▶ **Aufgabe 1**
Warum nennt der Textauszug zur Klimakonferenz COP27 den neuen Klimafonds „nicht viel mehr als eine leere Hülle“? Antworte in einem Satz.

▶ **Textauszug**
◆ ◆ ◆ ◆ ◆ ◆ ◆

Nachhaltig anlegen – die Finanzindustrie macht vorwärts

Die 27. Klimakonferenz, welche im November in Sharm el-Sheik stattfand, endete mit einer Ernüchterung. Konkret wurde wenig Neues beschlossen. Derweil macht die Finanzindustrie vorwärts. Die Berücksichtigung von Nachhaltigkeitskriterien wird immer mehr zum Standard.

Rasanter Anstieg – Nachhaltige Anlagen mit starkem Wachstum

Drei Seiten, wenig Konkretes. Es war eine magere Mitteilung, welche zum Abschluss der 27. Klimakonferenz (COP27) in Sharm el-Sheik an die Presse ging. Zwar wurde ein Arbeitspapier für die Zeit bis 2026 verabschiedet. Allerdings lehnten die grössten Treibhausgas-Sünder China, Brasilien, Indien und Indonesien ein verbindliches Programm ab. Ein konkreter Fahrplan für den Ausstieg aus der Kohleförderung sowie ein Vorschlag für den schrittweisen Abbau von Subventionen für die fossilen Energieträger Erdöl und Erdgas wurden abgelehnt. Als Erfolg wurde die Verabschiedung eines neuen Fonds gefeiert, welcher die vom Klimawandel am stärksten betroffenen Entwicklungsländer unterstützen soll. Allerdings ist dieser Klimafonds vorerst nicht viel mehr als eine leere Hülle. Es wurde weder entschieden, wer diesen Fonds alimentieren soll, noch wie die Gelder anschliessend zu verteilen sind. Letztlich ging die Konferenz so zu Ende wie die vorangegangenen: viel Lärm und wenig Neues. Damit rückt das Klimaziel für 2050, welches die Erderwärmung auf 1.5 Grad Celsius begrenzen soll, in immer weitere Ferne.

◆ ◆ ◆ ◆ ◆ ◆ ◆

(Zeilen aus einem Datensatz)
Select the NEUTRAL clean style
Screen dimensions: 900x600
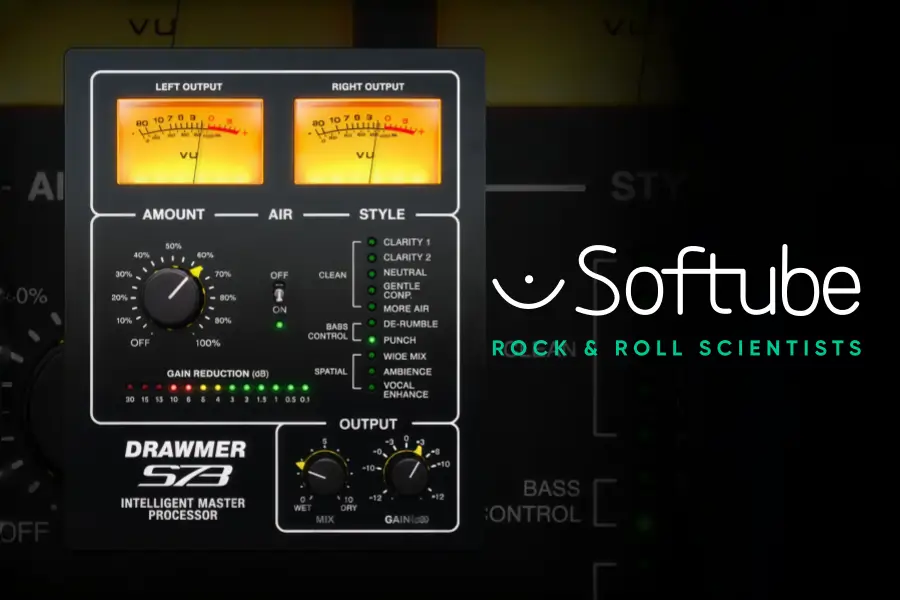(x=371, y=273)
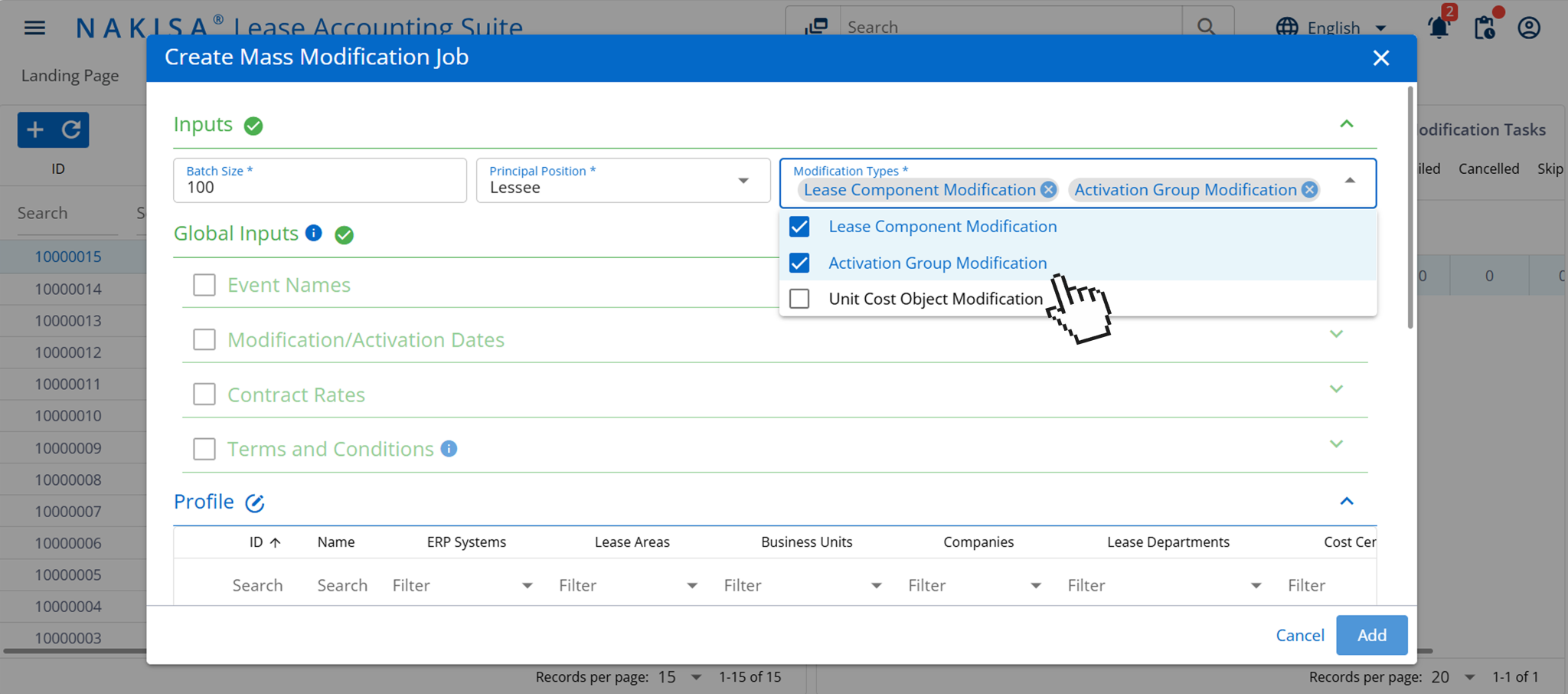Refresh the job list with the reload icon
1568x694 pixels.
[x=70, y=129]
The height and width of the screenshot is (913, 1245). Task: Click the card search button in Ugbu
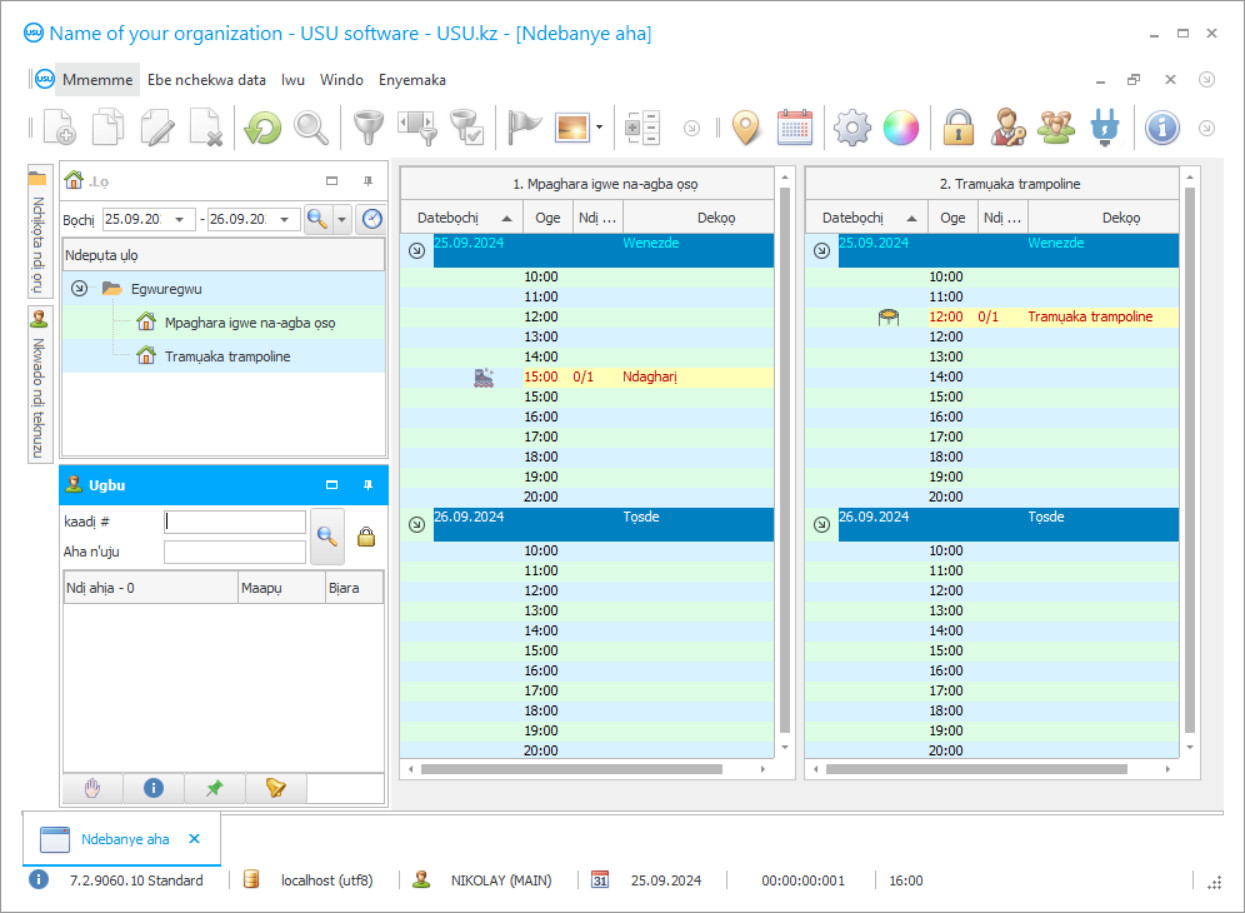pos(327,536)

◆ ◆ ◆ ◆ ◆ ◆ ◆

▶ **Aufgabe 2**
Gib bitte alle Datensätze oberhalb dieser Aufgabe vollständig und unverändert wieder. Lass die Bilder dabei weg.

▶ **Lösung 1**
Es wurde weder entschieden, wer diesen Fonds alimentieren soll, noch wie die Gelder anschliessend zu verteilen sind.

▶ **Lösung 2**
Select the NEUTRAL clean style
Screen dimensions: 900x600
(x=371, y=273)
Refresh the job list with the reload icon
1568x694 pixels.
[x=70, y=129]
The height and width of the screenshot is (913, 1245). Task: Click the card search button in Ugbu
pos(327,536)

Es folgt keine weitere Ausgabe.